Who are you gonna trust - the kid from Boston suburbs, or three posters from the area?
Hoo- Arlington also has plans to break up some of the megablocks in Rosslyn, but that's contingent on parcel-by-parcel development. PS - did you see the Holiday Inn implosion? I visited the remnants yesterday...The hole in the ground really lays bare how much of an incline that part of Rosslyn is built on.
There's also a long-planned road diet for Army-Navy Drive near the Pentagon City mall.
I saw the video of the implosion on Adam Tuss's twitter feed. We went to Arlington Cemetery that morning to place a wreath at my father's niche and, for obvious reasons, that was far more important to me than the hotel project.

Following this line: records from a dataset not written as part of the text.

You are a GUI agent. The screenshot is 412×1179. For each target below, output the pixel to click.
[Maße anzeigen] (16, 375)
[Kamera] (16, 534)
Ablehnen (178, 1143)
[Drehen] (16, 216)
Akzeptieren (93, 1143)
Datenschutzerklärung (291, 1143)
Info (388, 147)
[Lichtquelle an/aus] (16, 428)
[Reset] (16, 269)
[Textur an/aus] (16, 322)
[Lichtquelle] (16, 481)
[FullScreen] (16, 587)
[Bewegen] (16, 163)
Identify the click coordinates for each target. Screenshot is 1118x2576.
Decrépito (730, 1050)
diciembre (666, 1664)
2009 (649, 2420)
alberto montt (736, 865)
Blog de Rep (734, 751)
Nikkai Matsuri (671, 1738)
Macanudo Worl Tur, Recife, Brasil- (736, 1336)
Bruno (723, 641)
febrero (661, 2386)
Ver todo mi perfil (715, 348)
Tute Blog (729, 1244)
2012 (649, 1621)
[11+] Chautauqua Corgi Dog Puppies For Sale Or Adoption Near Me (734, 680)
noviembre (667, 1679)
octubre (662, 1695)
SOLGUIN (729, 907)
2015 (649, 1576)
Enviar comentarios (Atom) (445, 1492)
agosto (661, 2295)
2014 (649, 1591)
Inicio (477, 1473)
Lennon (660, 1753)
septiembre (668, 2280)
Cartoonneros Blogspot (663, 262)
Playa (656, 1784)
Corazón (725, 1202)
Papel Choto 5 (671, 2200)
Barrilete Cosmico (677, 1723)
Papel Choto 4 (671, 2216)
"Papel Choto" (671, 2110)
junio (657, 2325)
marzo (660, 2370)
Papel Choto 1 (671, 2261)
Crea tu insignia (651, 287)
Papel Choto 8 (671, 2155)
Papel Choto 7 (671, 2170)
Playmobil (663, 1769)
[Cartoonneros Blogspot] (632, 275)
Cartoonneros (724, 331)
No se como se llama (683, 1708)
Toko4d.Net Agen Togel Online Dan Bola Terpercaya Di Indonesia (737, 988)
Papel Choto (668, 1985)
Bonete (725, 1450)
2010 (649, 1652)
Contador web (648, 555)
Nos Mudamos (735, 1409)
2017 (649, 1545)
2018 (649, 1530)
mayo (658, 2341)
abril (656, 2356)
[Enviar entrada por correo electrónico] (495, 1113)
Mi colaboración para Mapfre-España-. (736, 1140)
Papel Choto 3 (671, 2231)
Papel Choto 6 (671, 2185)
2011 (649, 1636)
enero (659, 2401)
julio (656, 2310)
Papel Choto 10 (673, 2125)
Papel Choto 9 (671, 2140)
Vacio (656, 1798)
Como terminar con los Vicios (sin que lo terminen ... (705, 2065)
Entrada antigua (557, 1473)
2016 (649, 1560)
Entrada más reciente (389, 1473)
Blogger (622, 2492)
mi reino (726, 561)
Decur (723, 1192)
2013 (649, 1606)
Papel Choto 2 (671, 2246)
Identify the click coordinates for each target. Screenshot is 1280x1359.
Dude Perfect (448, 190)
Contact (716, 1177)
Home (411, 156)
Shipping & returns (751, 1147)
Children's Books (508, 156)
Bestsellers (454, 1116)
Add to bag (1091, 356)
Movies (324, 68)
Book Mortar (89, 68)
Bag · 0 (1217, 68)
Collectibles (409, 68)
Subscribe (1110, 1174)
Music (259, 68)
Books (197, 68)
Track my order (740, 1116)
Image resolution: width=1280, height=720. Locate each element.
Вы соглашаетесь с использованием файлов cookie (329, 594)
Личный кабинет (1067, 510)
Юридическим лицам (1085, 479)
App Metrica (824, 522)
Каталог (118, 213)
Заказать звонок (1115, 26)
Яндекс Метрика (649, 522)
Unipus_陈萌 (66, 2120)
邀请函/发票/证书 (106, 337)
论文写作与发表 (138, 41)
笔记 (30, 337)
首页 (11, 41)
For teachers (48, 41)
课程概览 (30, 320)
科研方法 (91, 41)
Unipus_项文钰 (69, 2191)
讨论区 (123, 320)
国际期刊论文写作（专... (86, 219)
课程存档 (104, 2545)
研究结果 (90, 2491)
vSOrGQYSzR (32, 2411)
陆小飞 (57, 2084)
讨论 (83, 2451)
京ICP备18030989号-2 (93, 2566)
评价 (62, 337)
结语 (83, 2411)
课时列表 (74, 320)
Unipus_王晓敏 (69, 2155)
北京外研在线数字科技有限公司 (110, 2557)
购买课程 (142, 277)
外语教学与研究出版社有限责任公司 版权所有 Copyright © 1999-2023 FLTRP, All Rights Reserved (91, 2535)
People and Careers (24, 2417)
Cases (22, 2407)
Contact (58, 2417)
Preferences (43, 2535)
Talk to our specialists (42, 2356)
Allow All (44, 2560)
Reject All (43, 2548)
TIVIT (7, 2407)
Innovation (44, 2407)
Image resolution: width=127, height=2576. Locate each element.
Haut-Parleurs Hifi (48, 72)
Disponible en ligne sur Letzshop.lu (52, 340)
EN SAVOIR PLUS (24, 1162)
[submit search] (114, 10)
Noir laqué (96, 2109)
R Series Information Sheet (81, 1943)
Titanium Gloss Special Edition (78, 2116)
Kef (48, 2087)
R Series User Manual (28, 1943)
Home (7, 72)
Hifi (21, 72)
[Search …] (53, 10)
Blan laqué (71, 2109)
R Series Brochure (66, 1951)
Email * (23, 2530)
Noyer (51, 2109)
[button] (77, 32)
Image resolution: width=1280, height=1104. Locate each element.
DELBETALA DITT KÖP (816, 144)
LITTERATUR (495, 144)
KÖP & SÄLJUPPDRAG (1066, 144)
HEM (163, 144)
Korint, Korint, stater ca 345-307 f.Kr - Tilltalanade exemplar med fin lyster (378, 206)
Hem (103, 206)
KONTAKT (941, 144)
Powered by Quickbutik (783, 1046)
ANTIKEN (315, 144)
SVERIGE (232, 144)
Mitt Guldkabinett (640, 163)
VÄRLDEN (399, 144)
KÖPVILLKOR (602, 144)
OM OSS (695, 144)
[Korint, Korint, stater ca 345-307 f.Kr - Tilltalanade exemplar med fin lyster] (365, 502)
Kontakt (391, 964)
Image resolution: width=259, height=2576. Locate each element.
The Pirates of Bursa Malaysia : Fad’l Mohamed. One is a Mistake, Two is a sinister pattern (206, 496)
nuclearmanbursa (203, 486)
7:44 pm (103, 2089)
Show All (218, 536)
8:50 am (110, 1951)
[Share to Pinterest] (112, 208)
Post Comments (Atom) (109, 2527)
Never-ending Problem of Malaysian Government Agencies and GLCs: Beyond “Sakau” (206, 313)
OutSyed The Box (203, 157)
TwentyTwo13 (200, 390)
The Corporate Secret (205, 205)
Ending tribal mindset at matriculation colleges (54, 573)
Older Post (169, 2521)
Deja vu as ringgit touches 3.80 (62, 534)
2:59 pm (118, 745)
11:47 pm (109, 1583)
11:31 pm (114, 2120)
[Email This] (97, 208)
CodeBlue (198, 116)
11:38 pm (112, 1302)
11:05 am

I've never really liked Rosslyn or the part of Crystal City east of Route 1. They just don't appeal to me at all. I'm not sure breaking up the megablocks would change my opinion, either, but it's fair to recognize that I grew up outside the Beltway in Fairfax County and that surely influences my view. I was aware of the incline on which Rosslyn is built, though, because back in the 1980s when I was a Boy Scout pursuing the Cycling merit badge we regularly passed through Rosslyn as part of trips along the Custis Trail.
There was a road diet implemented on a portion of Kingstowne Village Parkway (between Beulah Street and Hayfield Road) not too far from where I live. On that road, it's been perfectly fine, but the people who live at that end don't like it because they say it makes it too hard "to pass slowpokes." Since it's a residential area with multiple uncontrolled crosswalks and the speed limit is 35, I tend to keep it to 35 on there. I have been passed over the double yellow line more than once, and one angry guy in a pickup who wanted me to go faster followed me to Wegmans and continued to follow me around the parking lot until I lost him by going around the back of the store and flooring it (I was not about to park until I lost him).